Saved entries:
━━━━━━
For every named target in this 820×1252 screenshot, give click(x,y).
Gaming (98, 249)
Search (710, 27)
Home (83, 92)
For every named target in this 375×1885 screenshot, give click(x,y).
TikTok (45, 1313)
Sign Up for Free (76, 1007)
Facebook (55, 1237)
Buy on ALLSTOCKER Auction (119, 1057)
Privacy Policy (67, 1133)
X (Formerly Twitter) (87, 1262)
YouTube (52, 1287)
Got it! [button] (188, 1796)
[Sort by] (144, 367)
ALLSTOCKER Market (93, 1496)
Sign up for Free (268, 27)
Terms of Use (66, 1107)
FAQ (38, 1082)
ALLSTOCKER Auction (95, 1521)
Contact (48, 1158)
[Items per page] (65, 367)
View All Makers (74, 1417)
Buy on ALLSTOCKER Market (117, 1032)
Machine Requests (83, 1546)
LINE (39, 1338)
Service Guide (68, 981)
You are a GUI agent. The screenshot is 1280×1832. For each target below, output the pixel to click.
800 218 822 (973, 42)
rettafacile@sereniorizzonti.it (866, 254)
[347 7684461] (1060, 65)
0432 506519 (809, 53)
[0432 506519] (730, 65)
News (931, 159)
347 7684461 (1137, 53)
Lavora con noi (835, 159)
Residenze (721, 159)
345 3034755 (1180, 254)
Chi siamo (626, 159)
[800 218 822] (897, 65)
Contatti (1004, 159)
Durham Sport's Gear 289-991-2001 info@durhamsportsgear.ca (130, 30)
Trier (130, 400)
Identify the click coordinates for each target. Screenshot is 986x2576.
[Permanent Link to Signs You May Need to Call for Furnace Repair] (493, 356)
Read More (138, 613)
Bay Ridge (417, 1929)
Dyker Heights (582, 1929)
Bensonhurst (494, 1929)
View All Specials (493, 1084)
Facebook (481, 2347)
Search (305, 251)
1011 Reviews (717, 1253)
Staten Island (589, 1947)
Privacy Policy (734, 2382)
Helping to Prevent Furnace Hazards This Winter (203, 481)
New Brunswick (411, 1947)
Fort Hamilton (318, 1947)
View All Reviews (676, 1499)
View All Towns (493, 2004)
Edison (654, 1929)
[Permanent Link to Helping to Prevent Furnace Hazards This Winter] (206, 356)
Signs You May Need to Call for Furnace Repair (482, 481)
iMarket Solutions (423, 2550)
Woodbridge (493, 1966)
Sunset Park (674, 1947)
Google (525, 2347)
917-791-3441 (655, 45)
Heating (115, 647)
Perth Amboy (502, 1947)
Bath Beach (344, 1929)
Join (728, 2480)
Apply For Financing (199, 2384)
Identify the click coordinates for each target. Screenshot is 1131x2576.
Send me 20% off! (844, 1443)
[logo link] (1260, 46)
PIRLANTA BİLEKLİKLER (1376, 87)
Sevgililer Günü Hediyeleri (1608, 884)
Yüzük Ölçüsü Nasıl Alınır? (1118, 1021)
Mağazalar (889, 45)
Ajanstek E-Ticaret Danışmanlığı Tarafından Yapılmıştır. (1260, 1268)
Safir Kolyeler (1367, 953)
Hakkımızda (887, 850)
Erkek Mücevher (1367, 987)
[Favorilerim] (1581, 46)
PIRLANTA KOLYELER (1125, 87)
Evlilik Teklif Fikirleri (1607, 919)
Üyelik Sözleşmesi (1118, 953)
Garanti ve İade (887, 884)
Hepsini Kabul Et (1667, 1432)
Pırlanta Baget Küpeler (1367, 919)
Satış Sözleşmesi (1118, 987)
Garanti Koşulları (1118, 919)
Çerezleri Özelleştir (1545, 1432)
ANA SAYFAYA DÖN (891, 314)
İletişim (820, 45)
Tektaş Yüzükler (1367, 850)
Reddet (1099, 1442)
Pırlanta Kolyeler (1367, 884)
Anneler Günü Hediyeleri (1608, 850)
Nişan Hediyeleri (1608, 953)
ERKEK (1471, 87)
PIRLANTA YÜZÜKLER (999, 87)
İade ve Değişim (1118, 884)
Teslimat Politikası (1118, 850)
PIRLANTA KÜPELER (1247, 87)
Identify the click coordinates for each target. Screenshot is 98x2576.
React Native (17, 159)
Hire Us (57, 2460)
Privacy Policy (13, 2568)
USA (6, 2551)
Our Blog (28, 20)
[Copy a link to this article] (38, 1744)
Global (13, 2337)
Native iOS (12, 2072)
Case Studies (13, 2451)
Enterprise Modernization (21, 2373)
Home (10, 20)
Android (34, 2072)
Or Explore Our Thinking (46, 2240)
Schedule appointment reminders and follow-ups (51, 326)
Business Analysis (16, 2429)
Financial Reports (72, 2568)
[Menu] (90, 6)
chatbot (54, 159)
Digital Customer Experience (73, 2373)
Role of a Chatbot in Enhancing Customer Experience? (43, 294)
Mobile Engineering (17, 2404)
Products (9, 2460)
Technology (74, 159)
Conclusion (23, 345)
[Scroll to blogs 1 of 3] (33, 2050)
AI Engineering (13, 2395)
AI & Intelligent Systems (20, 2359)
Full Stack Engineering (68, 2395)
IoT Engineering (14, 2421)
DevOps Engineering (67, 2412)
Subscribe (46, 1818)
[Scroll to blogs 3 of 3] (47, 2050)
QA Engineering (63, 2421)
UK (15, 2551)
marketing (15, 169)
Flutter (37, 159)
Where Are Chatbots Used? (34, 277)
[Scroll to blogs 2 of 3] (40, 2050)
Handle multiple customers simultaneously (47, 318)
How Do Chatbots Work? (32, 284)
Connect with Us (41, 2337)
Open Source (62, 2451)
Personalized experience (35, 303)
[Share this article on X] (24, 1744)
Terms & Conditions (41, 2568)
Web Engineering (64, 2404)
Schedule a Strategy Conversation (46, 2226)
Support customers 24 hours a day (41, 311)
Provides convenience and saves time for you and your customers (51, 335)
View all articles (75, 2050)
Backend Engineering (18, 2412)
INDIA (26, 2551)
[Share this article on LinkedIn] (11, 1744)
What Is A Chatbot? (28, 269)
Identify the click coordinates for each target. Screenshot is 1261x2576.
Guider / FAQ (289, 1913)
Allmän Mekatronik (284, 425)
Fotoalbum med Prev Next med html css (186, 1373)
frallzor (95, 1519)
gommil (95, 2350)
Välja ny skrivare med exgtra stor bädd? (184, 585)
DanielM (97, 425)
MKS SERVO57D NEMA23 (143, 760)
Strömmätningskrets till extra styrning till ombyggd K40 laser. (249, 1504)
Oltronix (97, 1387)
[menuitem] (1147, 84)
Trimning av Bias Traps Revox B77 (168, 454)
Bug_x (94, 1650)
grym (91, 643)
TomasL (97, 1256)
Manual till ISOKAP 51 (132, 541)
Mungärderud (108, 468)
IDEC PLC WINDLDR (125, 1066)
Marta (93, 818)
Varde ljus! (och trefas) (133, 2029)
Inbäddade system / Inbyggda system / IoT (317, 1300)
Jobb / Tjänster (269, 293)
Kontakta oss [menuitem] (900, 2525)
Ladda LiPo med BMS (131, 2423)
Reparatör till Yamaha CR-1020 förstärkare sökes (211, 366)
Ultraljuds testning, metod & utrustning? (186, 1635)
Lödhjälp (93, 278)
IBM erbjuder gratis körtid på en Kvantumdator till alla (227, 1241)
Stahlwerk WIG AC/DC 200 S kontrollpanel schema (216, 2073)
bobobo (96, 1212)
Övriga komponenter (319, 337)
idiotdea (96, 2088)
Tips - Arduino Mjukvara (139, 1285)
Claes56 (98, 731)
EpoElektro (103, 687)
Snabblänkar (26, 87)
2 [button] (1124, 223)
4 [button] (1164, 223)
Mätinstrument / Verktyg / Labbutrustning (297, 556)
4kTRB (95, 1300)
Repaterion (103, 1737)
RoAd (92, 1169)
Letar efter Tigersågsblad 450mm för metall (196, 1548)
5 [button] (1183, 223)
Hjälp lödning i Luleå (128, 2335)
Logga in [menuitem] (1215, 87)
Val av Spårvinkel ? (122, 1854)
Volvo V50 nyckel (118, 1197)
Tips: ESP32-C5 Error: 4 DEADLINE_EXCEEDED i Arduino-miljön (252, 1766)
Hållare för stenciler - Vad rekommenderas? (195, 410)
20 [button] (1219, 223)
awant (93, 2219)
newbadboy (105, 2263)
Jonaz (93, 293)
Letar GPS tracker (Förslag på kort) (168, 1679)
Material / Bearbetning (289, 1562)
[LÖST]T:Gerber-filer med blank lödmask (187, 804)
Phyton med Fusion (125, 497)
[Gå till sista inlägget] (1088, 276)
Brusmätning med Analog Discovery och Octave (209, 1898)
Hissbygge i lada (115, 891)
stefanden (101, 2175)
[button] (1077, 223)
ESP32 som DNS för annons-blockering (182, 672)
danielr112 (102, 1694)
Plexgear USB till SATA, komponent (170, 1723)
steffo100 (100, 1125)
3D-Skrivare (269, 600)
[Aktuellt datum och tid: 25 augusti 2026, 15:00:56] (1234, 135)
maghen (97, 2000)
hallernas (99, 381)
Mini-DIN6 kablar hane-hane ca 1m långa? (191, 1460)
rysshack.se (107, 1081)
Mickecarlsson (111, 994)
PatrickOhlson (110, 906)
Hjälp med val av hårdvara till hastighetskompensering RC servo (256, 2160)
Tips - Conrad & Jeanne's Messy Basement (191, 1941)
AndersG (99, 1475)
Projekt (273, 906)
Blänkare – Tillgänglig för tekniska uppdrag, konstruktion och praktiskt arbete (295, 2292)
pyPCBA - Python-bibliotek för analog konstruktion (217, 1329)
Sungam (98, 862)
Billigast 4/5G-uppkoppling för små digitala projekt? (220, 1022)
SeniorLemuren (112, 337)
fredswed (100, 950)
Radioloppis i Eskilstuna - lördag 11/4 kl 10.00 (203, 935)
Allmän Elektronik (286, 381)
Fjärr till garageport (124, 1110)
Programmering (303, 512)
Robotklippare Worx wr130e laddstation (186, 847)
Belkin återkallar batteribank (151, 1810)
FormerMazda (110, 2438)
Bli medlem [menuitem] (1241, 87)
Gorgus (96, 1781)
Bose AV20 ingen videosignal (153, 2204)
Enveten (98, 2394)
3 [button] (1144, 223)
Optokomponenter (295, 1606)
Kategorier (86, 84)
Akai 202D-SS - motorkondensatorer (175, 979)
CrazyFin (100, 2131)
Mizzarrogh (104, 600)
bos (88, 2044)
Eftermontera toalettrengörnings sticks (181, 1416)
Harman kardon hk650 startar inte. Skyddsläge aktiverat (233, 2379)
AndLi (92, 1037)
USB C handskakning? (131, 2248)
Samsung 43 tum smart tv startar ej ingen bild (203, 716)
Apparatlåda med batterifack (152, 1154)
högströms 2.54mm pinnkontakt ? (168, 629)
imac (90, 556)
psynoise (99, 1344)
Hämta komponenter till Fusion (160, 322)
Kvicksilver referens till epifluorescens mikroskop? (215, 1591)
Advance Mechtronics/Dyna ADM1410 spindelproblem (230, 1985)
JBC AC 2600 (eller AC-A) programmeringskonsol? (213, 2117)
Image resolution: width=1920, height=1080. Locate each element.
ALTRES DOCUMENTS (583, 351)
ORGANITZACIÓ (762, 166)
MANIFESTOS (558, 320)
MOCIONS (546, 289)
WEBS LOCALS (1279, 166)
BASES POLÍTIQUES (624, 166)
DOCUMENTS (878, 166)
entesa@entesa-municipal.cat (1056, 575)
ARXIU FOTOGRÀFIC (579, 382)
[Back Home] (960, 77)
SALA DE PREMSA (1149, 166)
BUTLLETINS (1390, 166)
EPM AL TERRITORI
━━━━━━
TASK PROMPT:
Return, from the entries, each line that holds "Repair".

TASK ANSWER:
[Permanent Link to Signs You May Need to Call for Furnace Repair] (493, 356)
Signs You May Need to Call for Furnace Repair (482, 481)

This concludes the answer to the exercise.